Left Skew (Negative Skew)

Long tail on the left. Small outliers pull the mean below the median. Rule of thumb: mean < median → left skew.

Symmetric (No Skew)

Mean ≈ median. The Gaussian distribution is perfectly symmetric.

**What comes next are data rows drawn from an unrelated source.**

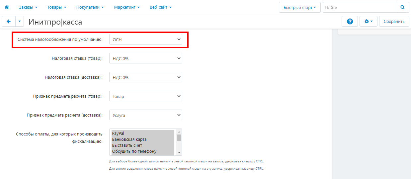
Task: Open the Признак предмета расчета (доставка) dropdown
Action: [146, 115]
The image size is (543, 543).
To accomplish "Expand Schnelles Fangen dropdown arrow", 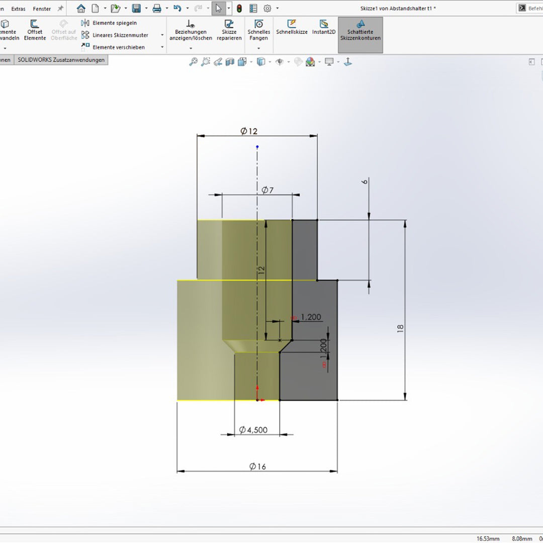I will coord(258,48).
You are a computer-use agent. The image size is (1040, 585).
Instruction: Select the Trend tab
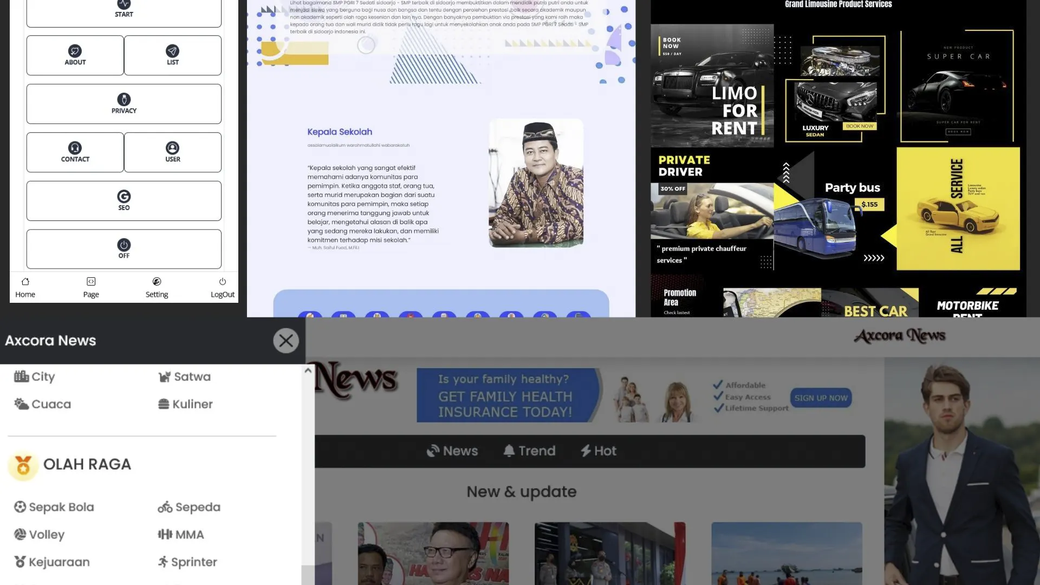[x=529, y=451]
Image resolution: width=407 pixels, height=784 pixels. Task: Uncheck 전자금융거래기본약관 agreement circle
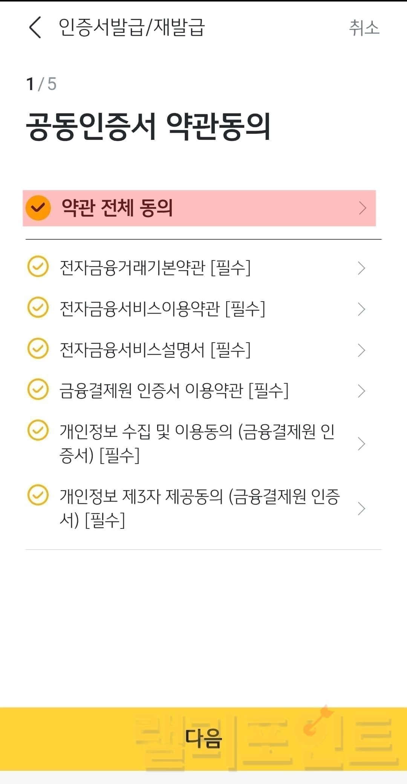(x=38, y=267)
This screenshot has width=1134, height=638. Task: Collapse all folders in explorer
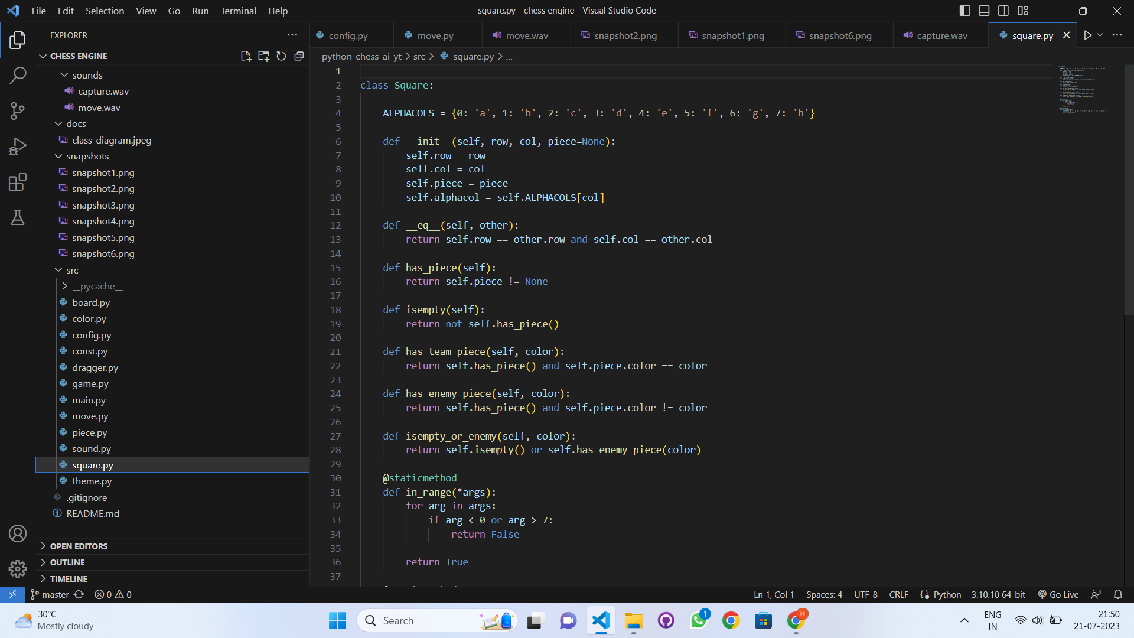[299, 56]
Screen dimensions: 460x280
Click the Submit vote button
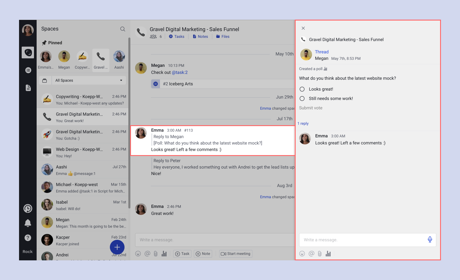[x=311, y=108]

Effect of One Outlier on Each Statistic

Statistic	Outlier Effect	Robust?
Mean	Strongly pulled toward outlier	No
Median	Little to no effect	Yes
Trimmed Mean (10%)	Removed if outlier is in the tail	Yes
Variance / Std Dev	Heavily inflated (squared deviations)	No
IQR	No effect (outlier is in the tail)	Yes
Extreme %iles (90th+)	Heavily distorted by interpolation	No
Median percentile (50th)	Same as median — robust	Yes

Extreme percentiles near outliers are unreliable. If the 90th percentile calculation interpolates between a normal data point and an outlier, the result is wildly inflated. Be cautious with percentiles above ~85th when outliers may exist.

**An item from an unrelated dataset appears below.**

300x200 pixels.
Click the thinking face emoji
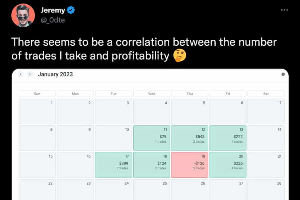coord(179,56)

Worked example — S = [3,8,6,9,−1,10,1000,7,7,0], sorted: [−1,0,3,6,7,7,8,9,10,1000]
Mean = 1049/10 = 104.9 | Median = (7+7)/2 = 7
80th %ile: i = 0.8×9 = 7.2 → 9 + 0.2×(10−9) = 9.2
90th %ile: i = 0.9×9 = 8.1 → 10 + 0.1×(1000−10) = 109 ← distorted by outlier!

Population vs Sample Statistics

The critical difference in formulas — and why Bessel's correction exists.

Population

The complete set of all subjects of interest. You know the true parameters (μ, σ²). Use n in the denominator.

Sample

A subset drawn to make inferences about the whole. Sample statistics estimate population parameters. Use (n−1) in variance (Bessel's correction).

Formulas Side by Side

Statistic	Population (÷ N)	Sample (÷ n−1)
Mean	\(\mu = \frac{1}{N}\sum X_i\)	\(\bar{x} = \frac{1}{n}\sum X_i\)
Variance	\(\sigma^2 = \frac{\sum(X_i-\mu)^2}{N}\)	\(s^2 = \frac{\sum(X_i-\bar{x})^2}{n-1}\)
Std Dev	\(\sigma = \sqrt{\sigma^2}\)	\(s = \sqrt{s^2}\)

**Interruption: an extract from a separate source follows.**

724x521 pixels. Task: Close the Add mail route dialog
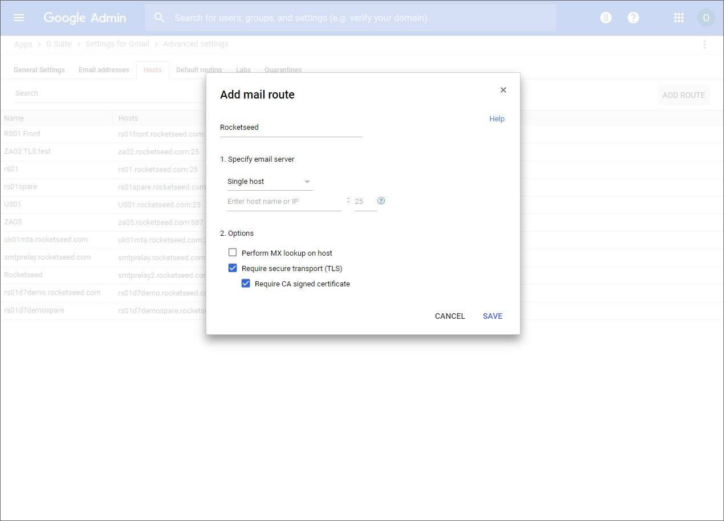[x=503, y=90]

Bessel's Correction — Why n−1?

When computing sample variance we use x̄ (estimated from the same data) instead of the true μ. The sample mean always sits at the center of the sample, making deviations from x̄ systematically smaller than deviations from the true μ. Dividing by (n−1) instead of n corrects this downward bias, making s² an unbiased estimator of σ².

Worked — S = {4, 7, 9, 12, 15, −9}, mean = 38/6 ≈ 6.33
Sum of squared deviations ≈ 355.33
Population variance (÷6) ≈ 59.22 | Sample variance (÷5) ≈ 71.07

Z-scores, Φ (Phi) & Erf

Computing probabilities under any Gaussian by standardizing to N(0,1).

Z-Score

Z-Score (Standardized Score)

Converts a raw value x from X~N(μ,σ) to a standard normal score: how many standard deviations x is above or below the mean.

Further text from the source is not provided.